Chinese food on Christmas day has become a popular tradition among the American Jewish community. When everything else shuts down, call the local Chinese place to get some dinner. But do these restaurants really see that much traffic from customers on Christmas day?

Roberto A. Ferdman of the Washington Post investigated Google's search trends for Chinese food throughout the year. There's a considerable spike around December 25th for queries relating to “Chinese food” that date back to 2004 (when Google's trend data first became available).

Ferdman also notes that GrubHub reported a significant spike in past sales for Chinese restaurants on Christmas day, making it something of a Superbowl Sunday for the cuisine. Ed Schoenfeld, owner of RedFarm, confirmed this phenomena when he spoke to Adam Chandler of The Atlantic:

“Clearly this whole thing with Chinese food and Jewish people has evolved. There’s no question. Christmas was always a good day for Chinese restaurants, but in recent years, it’s become the ultimate day of business.”

As to why the tradition has become so heavily associated with the Jewish community, it may have started as the only dining option available, but has evolved into a Jewish American tradition.

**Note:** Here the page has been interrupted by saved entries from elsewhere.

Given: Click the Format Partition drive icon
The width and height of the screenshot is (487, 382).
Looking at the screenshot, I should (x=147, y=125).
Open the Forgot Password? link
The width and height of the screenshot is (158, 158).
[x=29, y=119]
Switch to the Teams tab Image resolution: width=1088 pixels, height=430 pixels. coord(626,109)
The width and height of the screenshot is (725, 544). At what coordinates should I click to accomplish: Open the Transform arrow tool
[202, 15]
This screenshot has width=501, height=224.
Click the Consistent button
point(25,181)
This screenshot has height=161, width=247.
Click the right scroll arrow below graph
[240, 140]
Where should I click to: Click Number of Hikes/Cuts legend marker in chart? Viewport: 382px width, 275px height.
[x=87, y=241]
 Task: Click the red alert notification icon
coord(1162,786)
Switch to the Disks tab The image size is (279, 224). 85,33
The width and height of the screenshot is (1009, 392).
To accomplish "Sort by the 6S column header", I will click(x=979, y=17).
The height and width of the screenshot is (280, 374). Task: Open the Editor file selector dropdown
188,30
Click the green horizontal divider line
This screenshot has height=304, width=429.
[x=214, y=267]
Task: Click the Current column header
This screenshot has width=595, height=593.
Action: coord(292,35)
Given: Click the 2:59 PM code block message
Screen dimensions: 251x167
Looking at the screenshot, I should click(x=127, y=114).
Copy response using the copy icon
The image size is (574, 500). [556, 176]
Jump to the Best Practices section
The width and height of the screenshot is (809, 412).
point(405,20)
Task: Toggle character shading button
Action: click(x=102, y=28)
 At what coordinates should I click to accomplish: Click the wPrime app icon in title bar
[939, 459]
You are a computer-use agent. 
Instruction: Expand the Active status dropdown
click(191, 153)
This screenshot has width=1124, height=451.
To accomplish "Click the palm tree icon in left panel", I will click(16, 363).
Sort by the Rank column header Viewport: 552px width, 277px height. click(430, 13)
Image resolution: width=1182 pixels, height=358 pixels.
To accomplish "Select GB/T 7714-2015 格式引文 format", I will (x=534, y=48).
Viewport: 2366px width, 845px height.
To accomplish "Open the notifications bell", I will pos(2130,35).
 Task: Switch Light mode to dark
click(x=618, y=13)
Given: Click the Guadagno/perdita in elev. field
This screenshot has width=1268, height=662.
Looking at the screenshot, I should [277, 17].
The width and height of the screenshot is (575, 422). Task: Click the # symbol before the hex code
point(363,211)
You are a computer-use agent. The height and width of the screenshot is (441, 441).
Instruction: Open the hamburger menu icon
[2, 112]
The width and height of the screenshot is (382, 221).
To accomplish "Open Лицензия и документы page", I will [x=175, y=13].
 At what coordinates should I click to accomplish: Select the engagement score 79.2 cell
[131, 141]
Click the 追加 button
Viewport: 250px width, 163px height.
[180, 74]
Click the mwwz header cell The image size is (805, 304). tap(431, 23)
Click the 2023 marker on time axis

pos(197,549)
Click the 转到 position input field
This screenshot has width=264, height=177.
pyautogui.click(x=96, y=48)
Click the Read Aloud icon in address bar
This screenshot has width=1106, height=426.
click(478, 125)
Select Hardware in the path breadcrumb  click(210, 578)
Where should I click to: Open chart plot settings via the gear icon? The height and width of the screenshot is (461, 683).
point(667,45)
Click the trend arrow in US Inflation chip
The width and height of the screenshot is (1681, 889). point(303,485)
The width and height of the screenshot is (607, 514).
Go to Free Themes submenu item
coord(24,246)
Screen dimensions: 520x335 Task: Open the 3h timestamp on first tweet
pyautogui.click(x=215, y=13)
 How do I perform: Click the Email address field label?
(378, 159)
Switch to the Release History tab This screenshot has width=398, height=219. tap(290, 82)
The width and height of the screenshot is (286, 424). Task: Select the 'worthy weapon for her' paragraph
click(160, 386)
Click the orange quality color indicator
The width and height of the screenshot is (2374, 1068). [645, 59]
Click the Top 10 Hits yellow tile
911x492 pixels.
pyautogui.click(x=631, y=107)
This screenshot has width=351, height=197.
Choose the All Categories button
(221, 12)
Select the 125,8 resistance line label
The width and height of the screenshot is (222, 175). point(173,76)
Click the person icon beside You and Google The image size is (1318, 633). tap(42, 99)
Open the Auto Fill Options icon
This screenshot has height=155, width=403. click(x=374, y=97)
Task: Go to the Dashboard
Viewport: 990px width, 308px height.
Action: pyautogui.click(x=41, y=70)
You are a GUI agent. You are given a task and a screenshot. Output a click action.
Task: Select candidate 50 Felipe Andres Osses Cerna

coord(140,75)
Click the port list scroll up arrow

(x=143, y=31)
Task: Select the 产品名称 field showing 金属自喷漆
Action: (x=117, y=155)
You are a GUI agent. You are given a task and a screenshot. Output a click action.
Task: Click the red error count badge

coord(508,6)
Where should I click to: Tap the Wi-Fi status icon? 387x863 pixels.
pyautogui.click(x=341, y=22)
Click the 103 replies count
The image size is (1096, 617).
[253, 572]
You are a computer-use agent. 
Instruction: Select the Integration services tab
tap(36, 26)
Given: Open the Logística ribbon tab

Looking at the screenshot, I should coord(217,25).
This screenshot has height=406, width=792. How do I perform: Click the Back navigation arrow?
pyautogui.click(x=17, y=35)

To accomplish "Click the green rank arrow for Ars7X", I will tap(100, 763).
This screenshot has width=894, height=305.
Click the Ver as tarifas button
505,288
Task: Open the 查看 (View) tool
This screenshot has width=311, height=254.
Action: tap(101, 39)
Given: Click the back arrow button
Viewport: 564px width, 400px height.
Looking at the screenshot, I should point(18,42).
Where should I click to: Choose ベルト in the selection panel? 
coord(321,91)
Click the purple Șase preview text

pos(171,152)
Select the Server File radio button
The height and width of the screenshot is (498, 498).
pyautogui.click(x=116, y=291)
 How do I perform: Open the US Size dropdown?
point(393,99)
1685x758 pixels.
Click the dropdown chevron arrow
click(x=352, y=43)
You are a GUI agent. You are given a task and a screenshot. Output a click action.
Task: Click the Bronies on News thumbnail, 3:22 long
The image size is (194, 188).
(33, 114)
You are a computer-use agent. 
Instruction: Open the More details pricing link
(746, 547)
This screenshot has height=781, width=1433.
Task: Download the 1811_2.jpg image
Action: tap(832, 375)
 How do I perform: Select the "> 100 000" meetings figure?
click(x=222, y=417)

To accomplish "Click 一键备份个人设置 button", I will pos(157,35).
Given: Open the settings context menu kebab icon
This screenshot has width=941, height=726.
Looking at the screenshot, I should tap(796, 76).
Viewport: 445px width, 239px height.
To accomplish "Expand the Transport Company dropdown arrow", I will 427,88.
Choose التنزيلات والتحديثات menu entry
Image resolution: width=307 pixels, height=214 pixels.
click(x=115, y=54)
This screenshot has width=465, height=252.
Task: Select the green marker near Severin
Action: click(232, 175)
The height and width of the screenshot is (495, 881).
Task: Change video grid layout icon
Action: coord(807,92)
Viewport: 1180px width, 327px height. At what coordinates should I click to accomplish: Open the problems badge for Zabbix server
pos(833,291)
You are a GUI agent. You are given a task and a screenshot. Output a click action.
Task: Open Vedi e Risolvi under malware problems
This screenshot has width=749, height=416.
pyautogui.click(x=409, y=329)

Chandler reveals a far-deeper bond between the Chinese and Jewish communities that goes back to the years between 1899 and 1911 when the latter's population spiked in New York City from immigration. Their relationship starts with their similarities as the non-Christian others in America during that time, and continued with Chinese restaurants as one of the few places where Jews could get semi-Kosher food. Where Mexican, Italian, and American restaurants mix an overwhelming amount of dairy and meat together, Chinese restaurants offered an acceptable foreign alternative.

Schoenfeld said to Chandler:

“Chinese restaurants were the easiest place to trick yourself into thinking you were eating Kosher food.”

It's a symbiotic relationship that has gown over the years into an unique American tradition for these cultures, bringing people together in ways we never thought.